One brighter spot for smaller sellside firms this year, is that there is a lot of institutional market share up for grabs. Bear and Lehman and Merrill/BofA have opened up a sizeable chunk of share, and many hedge funds are reassessing their allocations to those remaining bulge firms.
But smaller sellside firms will need to get organized qujickly if they want to take advantage of this opportunity.
A helpful starting point is to think like an attorney. Not litigiously (please) but in tracking billable hours. That attorney phone call to discuss the project. Is it free? That lunch to review progress? That piece of research? No, no and no. Attorneys are ruthless at keeping track of every possible billable minute. If an associate doesn’t bill 50 hours a week, they are in trouble, and if they don’t track it, it isn’t billable.
Brokerage firms don’t bill for hours but they assuredly bill for activities.

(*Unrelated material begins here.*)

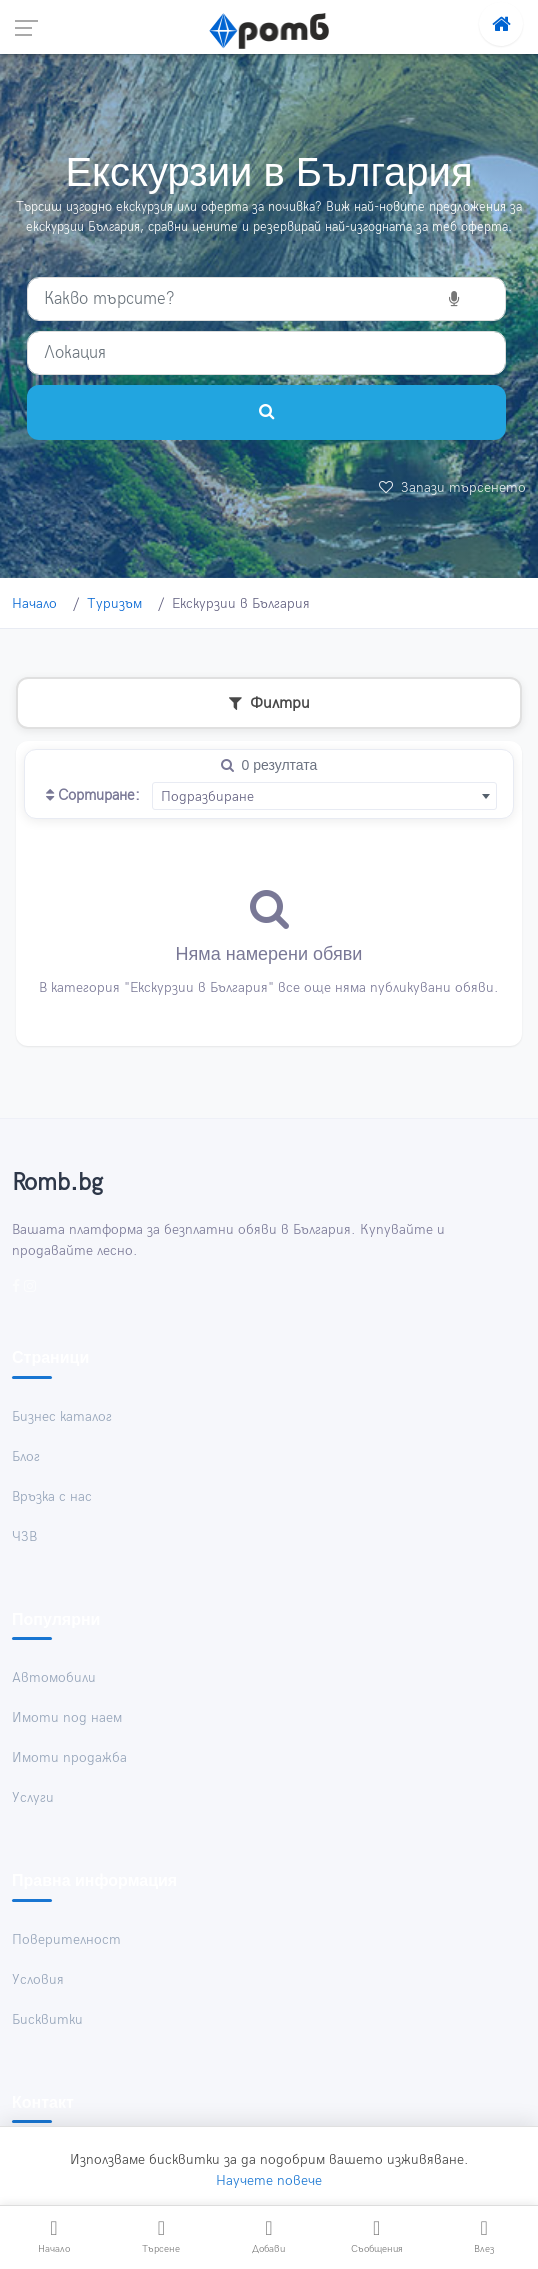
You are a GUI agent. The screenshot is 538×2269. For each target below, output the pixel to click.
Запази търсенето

Billable Activities – any and all activities that a Client might give you a vote for. These include Corporate access meetings, 1x1s, field trips, client visits, analyst visits, substantive analyst calls, lunches with industry experts, conference calls or video conferences. What is not billable? Sales calls, voicemails, emails.
Which is why CRMs (customer relationship management) systems make such incredibly poor billing systems. They mix billable and non-billable activities together, and they are also very poor at reporting. Law firms don’t use their CRMs for billing, and attorneys generally don’t prepare the bills. They discuss them with clients. CRMs are one thing, billing systems another.
Likewise, brokerage firms need to track Billable Activities. Ruthlessly. And these billable activities need to find their way into a central “billing” system that tracks everything. And report it accurately Client by Client. So that the salespeople can start negotiating their way to a bigger share of commissions – based on hard substantiated facts, and leaving nothing out.
Many brokerage firms keep different activities in different systems. Analysts use one tool to monitor phone calls with Clients. Roadshows are kept in another system. Conferences another. This is not an obstacle – it can even be a good thing – and is not an excuse for inaction. Because these different systems can be ported to a single billing and reporting system – without causing any change at all in how people work.